04 April 2010

Bird walk: Toronto Lakeshore between Roncesvalles and Ellis Ave

Sunday, 4 April 2010; starting 07h00 (right around true dawn; late for the dawn chorus) at Queen and Roncesvalles, crossing via the pedestrian bridge to the beach.  Still air, about 8 C, and light scattered cloud; mostly sunny.

Ended getting on the Lakeshore streetcar at Ellis Avenue at 08h30.

In between, I was walking mostly west, with some north to head up Colborne Lodge drive to walk along the park edge of Grenadier Pond.

The rock dove (the standard city pigeon) and mourning dove (the darker, slimmer, smaller, pigeon-type birds with the large wedge-shaped, white edged tails in flight) were not surprising.  Neither were the starlings.

That the red-winged blackbirds were everywhere and twitter-pated out of their tiny maniraptoranan minds is a spring thing; not quite what I expect for the first week of April, but is is a very early spring.  (The willows around Grenadier pond are in actual leaf.  They weren't two days ago.)  The presence of Canada geese is similarly unsurprising, though the pair that came in for landing around either side of my head, close enough that I could feel the displaced air and the honking Dopplered, that was a bit of a surprise.

Mallards and ring-billed gull are completely unsurprising.  The song sparrows (at least two pair, the males singing away) were surprising for location (but the lake shore area is empty and quite lovely around dawn, rather than full of people trotting along) and season (I would think about a month early, though my grasp of expected migration times is shaky.)

Long-tailed duck are unsurprising in Lake Ontario in winter, and last year I was still seeing them in June, so the group of three wasn't surprising.  They were in almost complete summer plumage, and looking very shiny.

Hooded merganser are not what I expect to see with long-tailed duck, even inshore inside the breakwater; they tend to be a shallow-water species, and that water isn't all that shallow, but presumably both fish and shellfish are suitable there.  There may have been some male hooded merganser as well as the two females I'm sure of; there were also at least six pair of bufflehead, and it's easy to miss male hoodies in with bufflehead.

The pair of gadwall, hugging the breakwater and being remarkably hard to see against the shadowy side of the concrete (gadwall are a grey duck; very pretty in good light but not detailed at a distance) were not so much a surprise (I think at least one pair tries to nest somewhere along there) as a pleasure, since I managed to pick them out of the shadow and get a good look through the scope.

Mute swan certainly live along that stretch of lake shore, so their presence was no surprise whatsoever.  Seeing one out past the breakwater was something of a surprise, since they're usually inshore, but the water is quite calm today despite last night's wind storm. Watching a pair launching gave me the first good side look at launching swan feet I've ever had, and it looks like they kick both feet together, rather than running on the water, in at least the later stages of the launch.

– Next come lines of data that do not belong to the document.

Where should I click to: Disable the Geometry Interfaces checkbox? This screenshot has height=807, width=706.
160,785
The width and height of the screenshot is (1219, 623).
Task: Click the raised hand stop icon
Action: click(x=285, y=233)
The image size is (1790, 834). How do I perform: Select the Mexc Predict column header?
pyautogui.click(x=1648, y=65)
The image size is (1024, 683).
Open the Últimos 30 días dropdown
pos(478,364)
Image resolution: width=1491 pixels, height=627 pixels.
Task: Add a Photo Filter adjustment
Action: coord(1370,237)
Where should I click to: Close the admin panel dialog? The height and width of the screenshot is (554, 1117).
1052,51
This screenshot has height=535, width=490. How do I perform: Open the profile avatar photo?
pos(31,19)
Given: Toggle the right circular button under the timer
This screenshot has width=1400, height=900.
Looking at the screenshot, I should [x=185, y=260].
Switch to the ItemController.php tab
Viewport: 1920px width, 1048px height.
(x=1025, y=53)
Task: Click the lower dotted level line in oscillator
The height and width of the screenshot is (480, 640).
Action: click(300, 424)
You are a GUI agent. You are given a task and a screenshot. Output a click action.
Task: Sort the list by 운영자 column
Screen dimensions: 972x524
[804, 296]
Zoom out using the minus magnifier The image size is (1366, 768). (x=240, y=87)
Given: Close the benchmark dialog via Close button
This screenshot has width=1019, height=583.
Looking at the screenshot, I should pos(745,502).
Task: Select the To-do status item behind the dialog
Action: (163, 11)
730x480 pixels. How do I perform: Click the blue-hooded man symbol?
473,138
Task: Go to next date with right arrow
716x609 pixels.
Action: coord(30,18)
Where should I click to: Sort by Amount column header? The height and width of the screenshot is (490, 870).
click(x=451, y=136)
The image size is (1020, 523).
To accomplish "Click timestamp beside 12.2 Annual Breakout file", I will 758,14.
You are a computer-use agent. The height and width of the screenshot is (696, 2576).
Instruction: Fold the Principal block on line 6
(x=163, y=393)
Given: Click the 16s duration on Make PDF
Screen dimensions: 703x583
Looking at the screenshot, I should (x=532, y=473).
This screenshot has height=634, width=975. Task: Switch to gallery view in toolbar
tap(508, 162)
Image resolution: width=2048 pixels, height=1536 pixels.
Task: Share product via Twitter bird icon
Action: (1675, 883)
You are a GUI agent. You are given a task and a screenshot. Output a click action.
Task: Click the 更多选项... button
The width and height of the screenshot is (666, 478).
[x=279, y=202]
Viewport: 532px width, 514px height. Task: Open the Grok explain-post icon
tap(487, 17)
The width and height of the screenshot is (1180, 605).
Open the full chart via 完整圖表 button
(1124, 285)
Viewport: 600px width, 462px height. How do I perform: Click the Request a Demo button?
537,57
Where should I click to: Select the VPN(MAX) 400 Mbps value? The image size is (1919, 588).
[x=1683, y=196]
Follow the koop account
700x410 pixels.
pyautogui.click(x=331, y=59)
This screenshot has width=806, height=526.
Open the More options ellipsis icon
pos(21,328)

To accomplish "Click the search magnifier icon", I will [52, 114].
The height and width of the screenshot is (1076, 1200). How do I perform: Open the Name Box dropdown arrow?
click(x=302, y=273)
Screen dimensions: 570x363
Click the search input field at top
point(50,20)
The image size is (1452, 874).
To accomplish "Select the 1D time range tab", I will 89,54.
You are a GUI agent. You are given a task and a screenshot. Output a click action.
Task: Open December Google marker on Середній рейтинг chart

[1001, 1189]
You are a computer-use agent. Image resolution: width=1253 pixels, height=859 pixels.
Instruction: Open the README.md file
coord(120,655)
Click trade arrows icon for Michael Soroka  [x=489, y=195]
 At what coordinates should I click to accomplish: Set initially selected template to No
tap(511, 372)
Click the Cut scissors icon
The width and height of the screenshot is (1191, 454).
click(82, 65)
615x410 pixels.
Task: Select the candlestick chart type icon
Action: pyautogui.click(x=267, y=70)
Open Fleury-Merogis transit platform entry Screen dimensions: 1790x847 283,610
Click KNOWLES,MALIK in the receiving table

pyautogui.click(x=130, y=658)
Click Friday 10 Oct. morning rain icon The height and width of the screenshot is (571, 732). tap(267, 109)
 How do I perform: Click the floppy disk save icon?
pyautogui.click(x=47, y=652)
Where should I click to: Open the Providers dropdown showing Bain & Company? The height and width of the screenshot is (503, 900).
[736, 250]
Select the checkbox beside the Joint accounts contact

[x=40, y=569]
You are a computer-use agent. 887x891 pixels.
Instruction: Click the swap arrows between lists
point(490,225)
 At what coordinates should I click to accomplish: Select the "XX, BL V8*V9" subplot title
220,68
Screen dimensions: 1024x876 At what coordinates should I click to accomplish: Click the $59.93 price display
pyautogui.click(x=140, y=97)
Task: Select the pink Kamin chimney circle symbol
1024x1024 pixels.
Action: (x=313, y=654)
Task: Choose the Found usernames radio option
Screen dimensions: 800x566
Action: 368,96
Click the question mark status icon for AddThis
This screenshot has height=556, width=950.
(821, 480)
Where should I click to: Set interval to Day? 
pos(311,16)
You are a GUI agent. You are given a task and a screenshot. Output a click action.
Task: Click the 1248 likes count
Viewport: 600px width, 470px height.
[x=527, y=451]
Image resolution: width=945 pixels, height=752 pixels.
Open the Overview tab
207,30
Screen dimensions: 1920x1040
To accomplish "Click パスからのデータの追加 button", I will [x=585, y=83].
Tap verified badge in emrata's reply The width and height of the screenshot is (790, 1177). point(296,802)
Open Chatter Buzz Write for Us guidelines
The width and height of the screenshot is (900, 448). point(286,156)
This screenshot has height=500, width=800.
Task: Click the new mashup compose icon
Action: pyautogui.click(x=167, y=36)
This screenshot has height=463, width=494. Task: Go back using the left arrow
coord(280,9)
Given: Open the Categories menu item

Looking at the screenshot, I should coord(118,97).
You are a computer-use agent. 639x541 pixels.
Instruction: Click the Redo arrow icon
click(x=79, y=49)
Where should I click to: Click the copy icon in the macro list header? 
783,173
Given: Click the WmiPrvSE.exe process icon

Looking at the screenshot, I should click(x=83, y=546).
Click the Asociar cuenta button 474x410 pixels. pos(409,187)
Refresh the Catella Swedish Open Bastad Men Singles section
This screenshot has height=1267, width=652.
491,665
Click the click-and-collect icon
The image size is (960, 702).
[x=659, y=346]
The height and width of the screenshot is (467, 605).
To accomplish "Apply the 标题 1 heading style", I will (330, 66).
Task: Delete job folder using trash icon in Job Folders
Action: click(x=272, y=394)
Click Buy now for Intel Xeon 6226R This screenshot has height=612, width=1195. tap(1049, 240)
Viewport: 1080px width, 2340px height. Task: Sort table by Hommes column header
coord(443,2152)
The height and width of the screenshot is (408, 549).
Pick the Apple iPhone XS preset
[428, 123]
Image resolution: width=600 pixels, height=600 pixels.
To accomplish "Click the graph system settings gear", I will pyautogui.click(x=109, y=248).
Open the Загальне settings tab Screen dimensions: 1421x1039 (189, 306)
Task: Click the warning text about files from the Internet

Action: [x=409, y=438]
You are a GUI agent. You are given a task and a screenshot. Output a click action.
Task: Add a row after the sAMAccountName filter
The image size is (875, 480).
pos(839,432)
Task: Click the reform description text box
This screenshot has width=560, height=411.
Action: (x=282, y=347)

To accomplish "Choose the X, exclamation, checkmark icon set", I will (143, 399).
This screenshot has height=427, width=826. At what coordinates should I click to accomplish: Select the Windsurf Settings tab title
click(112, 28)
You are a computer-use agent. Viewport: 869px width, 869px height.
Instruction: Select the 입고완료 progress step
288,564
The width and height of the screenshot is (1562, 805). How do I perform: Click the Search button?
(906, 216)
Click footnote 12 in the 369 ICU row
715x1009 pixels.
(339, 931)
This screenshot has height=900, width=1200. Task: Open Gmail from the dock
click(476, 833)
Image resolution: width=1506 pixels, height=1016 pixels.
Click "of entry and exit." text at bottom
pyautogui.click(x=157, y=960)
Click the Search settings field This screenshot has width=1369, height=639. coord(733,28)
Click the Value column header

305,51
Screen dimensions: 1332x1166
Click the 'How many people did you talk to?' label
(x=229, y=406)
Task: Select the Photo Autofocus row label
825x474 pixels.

House sparrow, rooting through the wood chips around the base of the equipment at the base of one of the exercise stations, wasn't surprising, though it always takes me a second to identify the females.  Common grackle isn't surprising, either, though I think also somewhat early.

The first robin of the day was along the lake shore path; the next three were by the overflow pond south of the Gardiner.  I counted six displaying males and was able to see one female red-winged black bird among the reeds.  (I am quite sure there are more females in there; they just tend to hide in the reeds to a degree that makes seeing one surprising, in the traditional "is that some sort of large sparrow?" way.)  There were an awful lot of red-winged blackbirds just everywhere along the path; not necessarily even close to the water.  Perching on the wires over the railway tracks is not a habitat I normally associated with this species.

Grenadier pond itself had a snoozing mallard, a cob mute swan, and more bufflehead, being very very shiny.  It also had a pair of American Tree Swallow at the big birdhouse near the south-west corner of the park, being unmistakably shiny white and iridescent green.  I'm pretty darn sure they're early, and I hope they find enough bugs to eat.